We are drawing to the end of the year of the Family as designated by Pope Francis and the Roman Catholic Church. The basic family unit, s far as the Church and several millennia of human history is concerned, consists of a mother (female) and father (male) and children, as many as God wishes to send. Of course, through-out human history, many women died during child birth, therefore, it has never been unusual for other relatives and even strangers to take over the role of parent. In fact, until the middle of the Twentieth century, teachers were considered in locus parentis. However, within the last generation (25 years) the Western World has looked to other configurations of family. There are families with two fathers, two mothers, one mother, an absent father, a few children, not necessarily from the same father and grand parents raising the children of their children. Psychologists, sociologists, religious leaders and others are concerned about the impact of those new configurations on the psyche of the children being raised in family structures deliberately different from what has been considered the norm.

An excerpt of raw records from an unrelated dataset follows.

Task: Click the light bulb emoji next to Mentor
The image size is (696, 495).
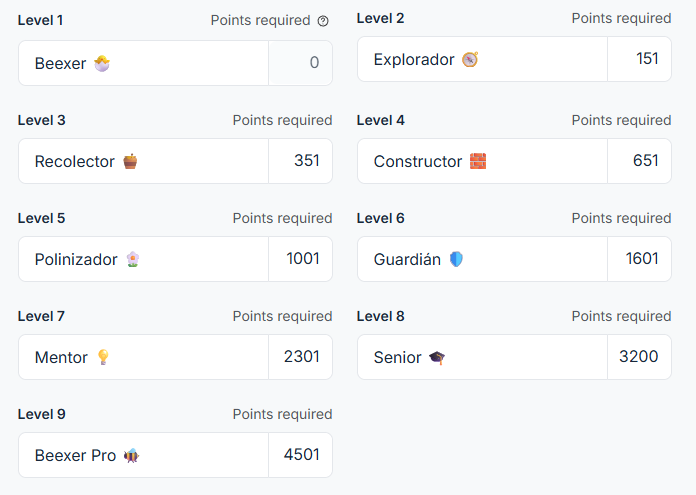Action: [x=103, y=357]
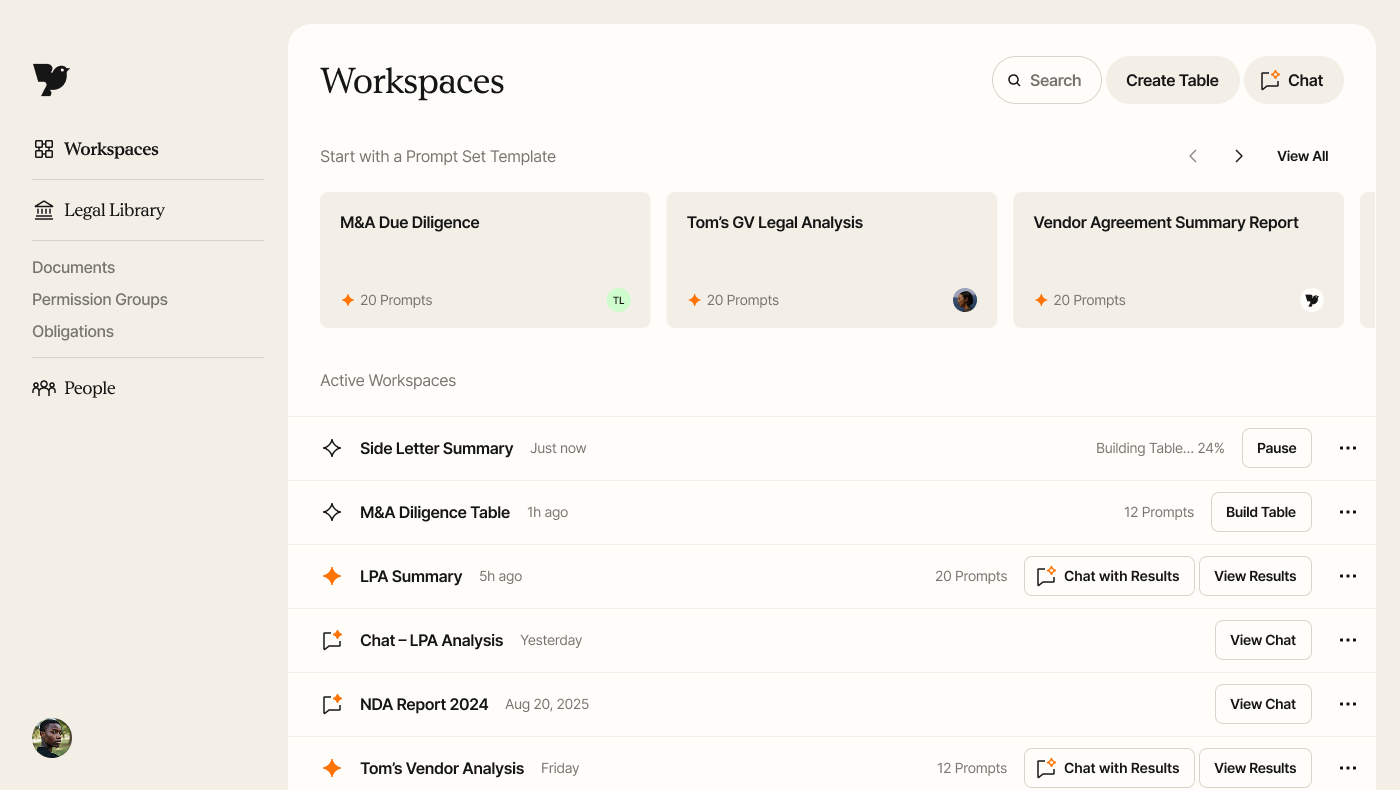This screenshot has width=1400, height=790.
Task: Select the Vendor Agreement Summary Report template card
Action: [1178, 260]
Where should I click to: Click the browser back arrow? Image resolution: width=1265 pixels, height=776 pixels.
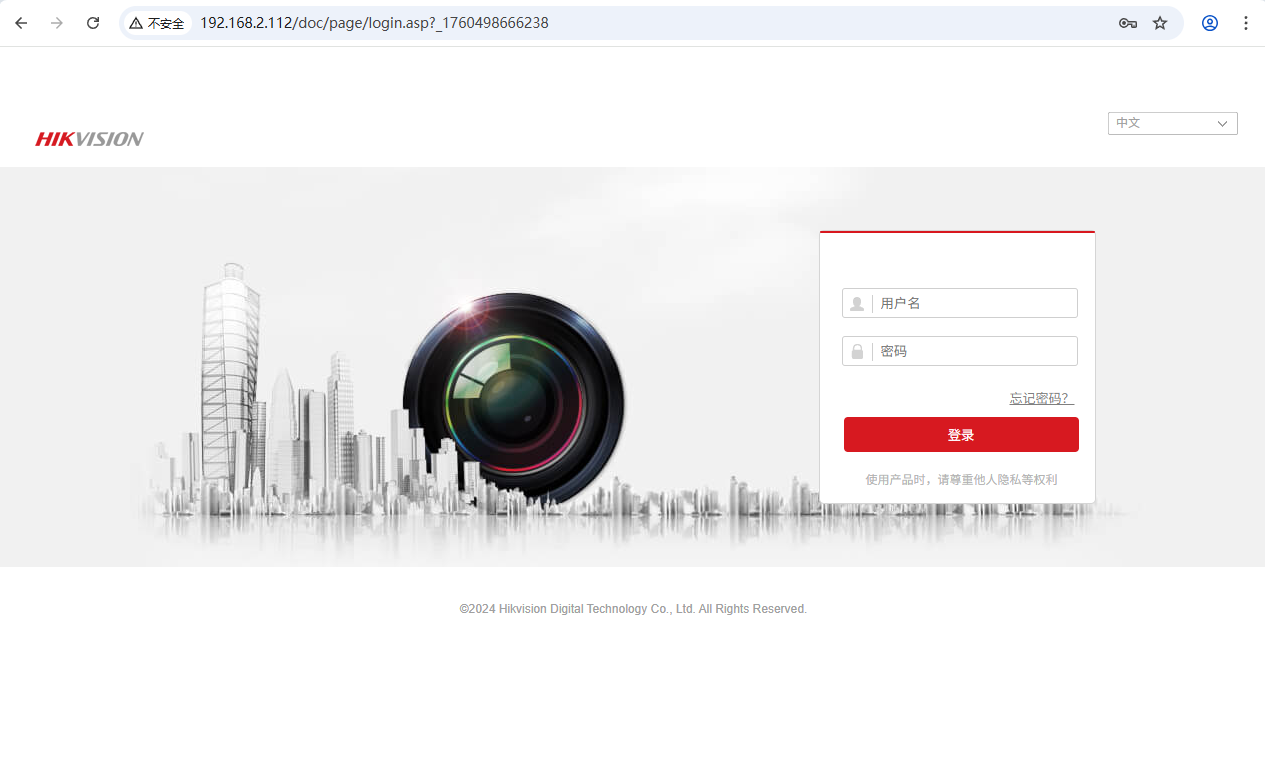point(21,23)
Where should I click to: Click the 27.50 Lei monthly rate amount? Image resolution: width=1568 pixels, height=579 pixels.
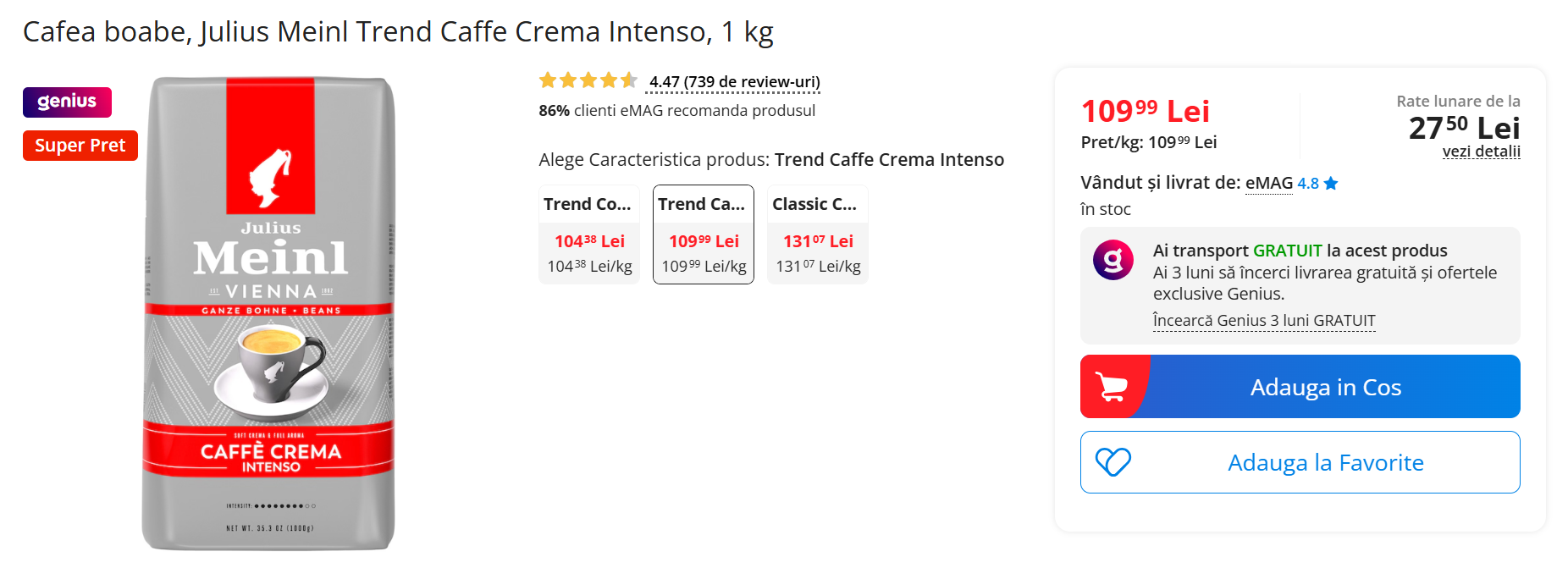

In addition to changing family structures, the economic gap between richer and poor parents has widened. Wealthier parents spend more time and money on and with their progeny than poor parents. Ironically, both sets of parents want the same things for their children, according to a recent Pew study. Parents want their children to be healthy, happy, honest, ethical, caring and compassionate. While wealthier parents seem to consider their children “projects”, poorer parents give their children more freedom to grow. In early adulthood the children who have been raised as projects have the skills needed to be successful, productive adults. The result of historically high numbers of children living in single parent homes is that they are three times more likely to live in poverty as those with married parents.
The Pew study and other researchers recently quoted in The Upshot section of the December 18, 2015 NYT, conclude that no specific philosophy or religious affiliation seem to make a difference in the up-bringing of children. Who says so? Perhaps the researchers haven’t done their research. Time and again, even in the modern Western world, religious affiliation makes a statistical difference in the ethical behavior and the economic productivity of young adults.
Empirical researchers and psychiatrists are too concerned about the political correctness of their findings. They will never recommend that society take steps to insure that children are raised in a loving, reflective, spiritual environment. And, that the best place to find that combination is in a two parent home (one mother, one father). The Women’s Liberation movement of the 1970’s did a great deal to raise the bar on equal pay for equal work; The Pill liberated women from sexual inhibitions; Roe vs. Wade made it easy for women to “make mistakes” and not to be stigmatized. Unfortunately, too many, mostly poor, women did not understand, or chose to ignore, that freedom of choice does not free one from responsibility. Who is going to tell young women that choosing single motherhood is not the best thing for herself, or for her child?